Mr Reed lists prominent members of the political establishment who opposed Brexit and says: ‘I would have thought their views were far more likely to have affected … the referendum than anything … by supporters of the Leave campaign.’

A considerable number of the political establishment and former cabinet ministers, including Johnson, Gove, Davis and Nigel Lawson, supported Leave. However, this misses the point – even if the entire British political, military, religious, sporting and military elites had volubly supported Remain, the referendum vote would still be tainted as it was based on the lies referred to above – it was a vote for an illusion.

No one voted in 2016 for a no-deal Brexit, an Irish backstop, or any of the other things we are now being offered by the government – they were never mentioned during the referendum.

(I will say nothing of the dire economic consequences predicted now by all the smart money – even Jeremy Hunt has said he will tell businessmen who go broke that it was a price worth paying for Brexit.)

‘Mr Linehan doesn’t accept this, not because he thinks I’m wrong, but because it doesn’t suit his narrative.’ I could reverse this and say Mr Reed refuses to answer straightforward questions because the facts underlying them don’t suit his narrative.

I was not going to vote in 2016 until the last moment, because it was impossible to guess where the truth lay. I fully support democracy.

My Brexit narrative (and many other people’s) has grown slowly over some years and does not consist of frequently calling out ‘democracy’ and ‘patriotism,’ or quoting honest Yorkshiremen, in default of anything more convincing.

Mr Reed has played his trump card - the ineluctable democratic mandate of the referendum - several times, but has consistently refused to seriously address the questions of dishonesty and foreign manipulation of our democracy that fatally undermine it.

I think I have proven that Mr Reed cannot justify what he claims for democracy and Brexit.

Mr Reed has mentioned he is an Oxford graduate in Law - he should be ashamed of himself for evading simple questions by saying ‘… since they were all thought up by him … he’s more than capable of answering them’. (I shall never feel the same way again about Oxford University Law alumni.)

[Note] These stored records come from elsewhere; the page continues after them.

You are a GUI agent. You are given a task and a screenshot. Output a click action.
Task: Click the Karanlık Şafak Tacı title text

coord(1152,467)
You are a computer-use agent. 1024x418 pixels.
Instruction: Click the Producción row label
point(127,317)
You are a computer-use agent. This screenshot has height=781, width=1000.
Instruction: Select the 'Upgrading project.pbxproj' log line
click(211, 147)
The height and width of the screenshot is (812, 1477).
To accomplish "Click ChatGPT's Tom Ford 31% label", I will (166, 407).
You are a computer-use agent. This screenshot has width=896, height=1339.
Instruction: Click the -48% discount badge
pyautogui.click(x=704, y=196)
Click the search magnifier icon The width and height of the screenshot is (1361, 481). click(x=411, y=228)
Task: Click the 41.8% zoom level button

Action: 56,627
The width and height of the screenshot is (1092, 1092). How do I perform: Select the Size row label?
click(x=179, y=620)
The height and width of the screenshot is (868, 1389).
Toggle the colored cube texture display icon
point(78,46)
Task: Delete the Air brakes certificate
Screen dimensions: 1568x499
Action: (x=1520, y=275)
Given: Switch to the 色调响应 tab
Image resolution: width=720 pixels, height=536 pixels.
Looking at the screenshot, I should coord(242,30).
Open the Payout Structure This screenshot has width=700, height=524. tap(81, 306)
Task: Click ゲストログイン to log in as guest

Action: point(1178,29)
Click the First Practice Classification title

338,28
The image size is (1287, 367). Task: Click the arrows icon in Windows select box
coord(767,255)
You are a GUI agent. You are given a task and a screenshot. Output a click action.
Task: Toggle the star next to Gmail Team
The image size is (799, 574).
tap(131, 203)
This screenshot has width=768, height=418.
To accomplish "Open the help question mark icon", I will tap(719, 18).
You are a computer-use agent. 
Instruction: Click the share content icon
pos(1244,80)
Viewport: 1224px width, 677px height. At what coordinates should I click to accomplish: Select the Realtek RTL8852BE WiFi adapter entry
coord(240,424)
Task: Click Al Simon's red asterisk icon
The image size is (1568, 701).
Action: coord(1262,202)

Perhaps I should end by ironically commiserating with the University of Oxford Faculty of Law for producing a graduate who cannot retire gracefully, or refute his opponent’s arguments.

Lawrence Linehan, Wooburn Green

British people have the final say, not Parliament

The referendum produced a close result. The different was less than four per cent so it is hardly surprising that Dominic Grieve and other Remainers have felt unable to accept what happened.

If voters had given a clear-cut answer, say 60 per cent to 40 per cent for or against, I believe that most MPs would have respected the result and the present divisions in Parliament and the country would never have risen.

Unlike a general election where the result can be reversed the next time round, the result of the referendum on Europe, once it has been enacted, is likely to be permanent.

On those grounds alone, a second referendum might be justified.

Unfortunately, all the indications are that this would produce another close result, in which case we are back at the beginning and the arguments and divisions would continue as before.

The only way to end the current deadlock is to agree that as referendums are now an established way of deciding constitutional questions in Britain, they should be treated as legally binding and not merely advisory.

When MPs voted in favour of holding a referendum on Europe they were not seeking advice. They empowered the people of this country to make a decision and thereby recognised the people’s right to make it.

Dominic Grieve has made much of parliamentary sovereignty in his opposition to Brexit but while MPs may have the legal right to pass any laws they want, there are constraints on what they can do in practice.

The most important is public opinion. It is the public who decide who enters the House of Commons and who does not. It is the public who decide which party is in a position to form a government and which ones are not.

So at the end of the day, it is the British people who have the final say and not Parliament.